* [Consignes]:
1. Recopiez à l'identique le passage de l'extrait affiché qui commence à « Lettre d'info de » et se termine à « aujourd'hui : Anthropocène. ».
2. Quelles sont toutes les personnes nommées dans l'extrait affiché ?

* [Extrait affiché]:
◇ ◇ ◇ ◇

Lettre d'info de mars 2022 9 mars 2022 – Publié dans : La lettre d'info – Mots-clés :

Jérémie Szpirglas
Anthropocène

 

Tout est dystopique de nos jours : il suffit d'ouvrir les yeux sur le monde qui nous entoure. Il y a pourtant matière à creuser des sillons de fictions plus heureux, sans nécessairement occulter la réalité, ni verser dans l'utopie pure (on sait bien d'ailleurs combien les utopies d'hier peuvent passer pour des dystopies à présent). D'autres fictions sont possibles, plus chaleureuses, drôles qui sait. La période peut-être ne s'y prête pas. C'est pourtant l'énergie qui se dégage du roman de Jérémie Szpirglas qui paraît aujourd'hui : Anthropocène.

Anthropocène n'est pas une dystopie mais une anticipation douce. Partant d'un élément architectural oublié dans le paysage (vestige d'un pont inachevé), un hapax, Jérémie Szpirglas se fait le conteur d'un genre d'odyssée doublement décalée : dans ce roman à deux faces, on explore à la fois notre présent pour évoquer le contexte de création et d'abandon de ce monument fantôme, et notre lointain futur pour en imaginer la perception à des siècles de distance. La vérité, si elle existe, se trouve sans doute à mi-distance. Mais les situations loufoques, les quiproquos, les affaires louches, les hypothèses invraisemblables, les vrais moments de poésie, elles, eux, sont partout dans le livre.

De quoi mettre un peu de douceur dans notre rapport (tendu) à l'avenir. Et pour de la douceur hors des livres, rendez-vous avec Philippe De Jonckheere, Michele Rabbia et Sébastien Rongier à la Maison de la poésie Paris le 1er avril prochain (voir ci-dessous).

◇ ◇ ◇ ◇

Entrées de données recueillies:
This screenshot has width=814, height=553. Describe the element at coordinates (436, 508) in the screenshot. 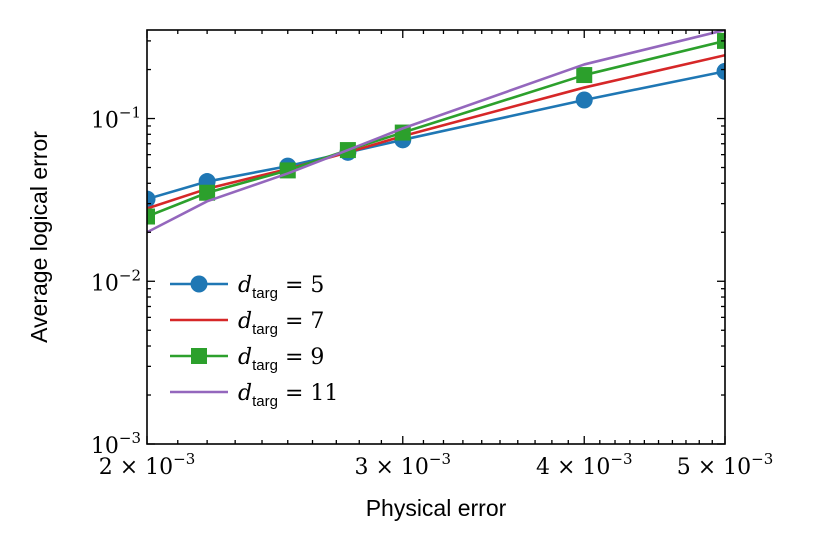

I see `x-axis-label: Physical error` at that location.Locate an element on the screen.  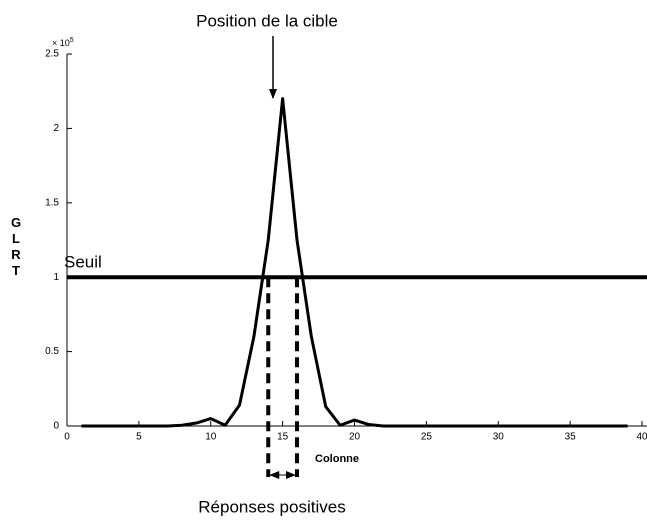
x-tick-label: 35 is located at coordinates (571, 438).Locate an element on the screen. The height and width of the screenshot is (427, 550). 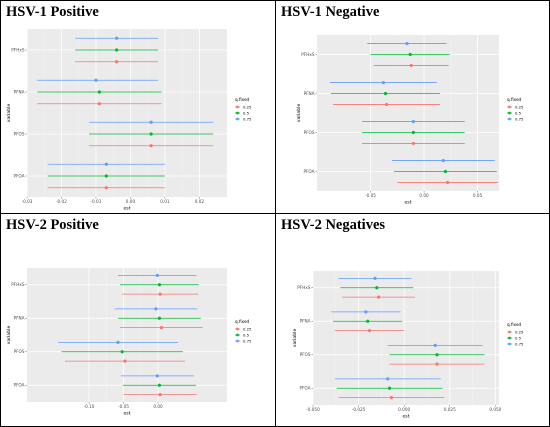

◇ ◇ ◇ ◇

* [Réponses]:
1.
Lettre d'info de mars 2022 9 mars 2022 – Publié dans : La lettre d'info – Mots-clés :

Jérémie Szpirglas
Anthropocène

 

Tout est dystopique de nos jours : il suffit d'ouvrir les yeux sur le monde qui nous entoure. Il y a pourtant matière à creuser des sillons de fictions plus heureux, sans nécessairement occulter la réalité, ni verser dans l'utopie pure (on sait bien d'ailleurs combien les utopies d'hier peuvent passer pour des dystopies à présent). D'autres fictions sont possibles, plus chaleureuses, drôles qui sait. La période peut-être ne s'y prête pas. C'est pourtant l'énergie qui se dégage du roman de Jérémie Szpirglas qui paraît aujourd'hui : Anthropocène.

2. Jérémie Szpirglas, Philippe De Jonckheere, Michele Rabbia, Sébastien Rongier